(Entries shown Opens)

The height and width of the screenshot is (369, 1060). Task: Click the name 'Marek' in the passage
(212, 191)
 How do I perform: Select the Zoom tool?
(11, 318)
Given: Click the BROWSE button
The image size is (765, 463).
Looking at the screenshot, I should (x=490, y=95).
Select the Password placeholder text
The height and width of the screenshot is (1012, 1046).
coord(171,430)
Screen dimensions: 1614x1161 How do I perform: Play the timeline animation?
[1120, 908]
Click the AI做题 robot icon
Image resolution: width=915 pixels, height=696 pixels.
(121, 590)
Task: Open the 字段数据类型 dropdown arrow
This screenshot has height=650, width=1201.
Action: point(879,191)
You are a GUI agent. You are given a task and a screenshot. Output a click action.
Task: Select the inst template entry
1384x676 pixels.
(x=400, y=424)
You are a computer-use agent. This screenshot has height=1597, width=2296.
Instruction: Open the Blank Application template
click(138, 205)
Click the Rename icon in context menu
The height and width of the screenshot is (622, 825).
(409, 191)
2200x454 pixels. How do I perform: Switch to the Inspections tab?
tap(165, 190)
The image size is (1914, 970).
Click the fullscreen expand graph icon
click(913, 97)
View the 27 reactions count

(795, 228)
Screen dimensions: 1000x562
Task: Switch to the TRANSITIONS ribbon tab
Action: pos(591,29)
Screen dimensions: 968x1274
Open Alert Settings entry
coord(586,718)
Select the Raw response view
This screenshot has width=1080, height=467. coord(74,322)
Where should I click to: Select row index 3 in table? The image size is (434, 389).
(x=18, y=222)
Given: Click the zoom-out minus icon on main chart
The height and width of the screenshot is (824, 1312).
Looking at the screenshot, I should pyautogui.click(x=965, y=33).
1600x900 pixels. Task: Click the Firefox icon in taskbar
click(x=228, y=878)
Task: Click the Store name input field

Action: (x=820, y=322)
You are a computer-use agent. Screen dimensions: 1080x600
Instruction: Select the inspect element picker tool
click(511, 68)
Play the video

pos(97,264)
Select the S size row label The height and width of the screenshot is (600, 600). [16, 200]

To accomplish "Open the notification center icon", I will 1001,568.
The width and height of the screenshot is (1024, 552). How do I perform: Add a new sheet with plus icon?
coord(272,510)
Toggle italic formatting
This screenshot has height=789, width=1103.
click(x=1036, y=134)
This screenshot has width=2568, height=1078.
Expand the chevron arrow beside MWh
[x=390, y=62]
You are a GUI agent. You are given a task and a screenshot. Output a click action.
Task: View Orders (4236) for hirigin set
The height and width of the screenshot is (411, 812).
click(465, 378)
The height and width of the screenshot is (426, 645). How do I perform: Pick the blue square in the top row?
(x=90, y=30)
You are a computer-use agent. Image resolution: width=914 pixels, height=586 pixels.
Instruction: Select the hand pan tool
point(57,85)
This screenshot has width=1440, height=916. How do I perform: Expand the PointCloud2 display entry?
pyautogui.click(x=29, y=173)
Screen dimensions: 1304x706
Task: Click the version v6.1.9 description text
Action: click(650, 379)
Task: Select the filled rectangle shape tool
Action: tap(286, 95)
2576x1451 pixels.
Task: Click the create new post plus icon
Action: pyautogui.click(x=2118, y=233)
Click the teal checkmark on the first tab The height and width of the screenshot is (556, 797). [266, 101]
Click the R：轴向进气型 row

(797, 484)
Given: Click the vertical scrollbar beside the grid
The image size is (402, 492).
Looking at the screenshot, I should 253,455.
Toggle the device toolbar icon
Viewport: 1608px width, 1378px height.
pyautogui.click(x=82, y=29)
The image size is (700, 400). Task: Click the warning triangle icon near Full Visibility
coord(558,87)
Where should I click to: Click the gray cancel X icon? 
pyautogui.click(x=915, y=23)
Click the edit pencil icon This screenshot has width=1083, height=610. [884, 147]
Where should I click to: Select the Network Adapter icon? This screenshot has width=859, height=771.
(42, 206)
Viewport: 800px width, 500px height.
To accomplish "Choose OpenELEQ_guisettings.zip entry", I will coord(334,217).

(Entries shown Closes)

### Task to carry out
Copy all lines from the data that hold the word "agent".

### Solution to this exercise
You are a GUI agent. You are given a task and a screenshot. Output a click action.
You are a computer-use agent. This screenshot has height=1597, width=2296.
You are a computer-use agent. Screen dimensions: 1080x600
You are a GUI agent. You are given a task and a screenshot. Output a click action.
You are a computer-use agent. Image resolution: width=914 pixels, height=586 pixels.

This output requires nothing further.